Gittiğimiz yol belki de Hz. Musa’nın yürüdüğü yol idi. Tuva vadisinden geçerken kimileri dondurucu soğuğa aldırmadan Hz. Musa’ya gelen emire uyarak ayakkabılarını çıkarıp yalın ayak yürüyorlardı. Herkesin elinde bir fener, çoğu ilk kez geldiği kenarları taşlar ile işaretlenmiş bu yolu sonunu bilmeden adımlıyorlardı. Yol boyunca yanlarında develeri ve eşekleri ile haydi binin, daha fazla yorulmayın diye para kazanmaya çalışan bedevilere yolun başında pek rağbet edilmese de dağ tırmanmaya alışık olmayan günümüz insanı zorlu yolda ilerledikçe, bedelini umursamadan binip yoluna hayvan sırtında devam ediyor.

Kayıtlar:

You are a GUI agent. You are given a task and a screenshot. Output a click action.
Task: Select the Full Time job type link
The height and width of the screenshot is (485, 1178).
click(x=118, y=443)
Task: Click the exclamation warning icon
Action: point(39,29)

Alıştırma Soruları:
• a. Yukarıdaki kayıtların tamamını, tek bir satırını bile değiştirmeden aynen kopyalayın.
• b. Tuva vadisinden geçen gece yürüyüşünü anlatan metni, son cümlesinden sonra devam ettirin.

Alıştırma Cevapları:
• a.
You are a GUI agent. You are given a task and a screenshot. Output a click action.
Task: Select the Full Time job type link
The height and width of the screenshot is (485, 1178).
click(x=118, y=443)
Task: Click the exclamation warning icon
Action: point(39,29)

• b.
Bir müddet yürüdükten sonra karşımızda beliren ışıklar bize yolun sonu hakkında umut verse de burasının Saint Catherina Manastırı olduğunu öğrenerek daha yolun başında olduğumuzu anlıyoruz. Sırt çantamdaki toplam on kiloluk fotoğraf ekipmanları yol boyunca ağırlaştıkça ağırlaşıyor. Bırakıp geri dönesi geliyor insanın. Toprak yol daralmaya, yoldaki kaya parçaları artmaya başlıyor. 
Yolculuk her adımda daha da zorlaşıyor. İnsanlar yavaş yavaş kiraladıkları binek hayvanlardan inmeye başlıyorlar, yokuşlar gitgide dikleşiyor ve sonunda yürüyüş yolu bitip merdivenler başlıyor. İnsanlar sakın dinlenmeyin diyorlar, yoksa yolunuza devam edemezsiniz, takatiniz kesilir. Yalın ayak tırmananlar, hatta koltuk değneği ile tırmananları gördükçe kendimizden utanıyor, yorgunluğumuzu unutuyor ve tırmanmaya devam ediyoruz.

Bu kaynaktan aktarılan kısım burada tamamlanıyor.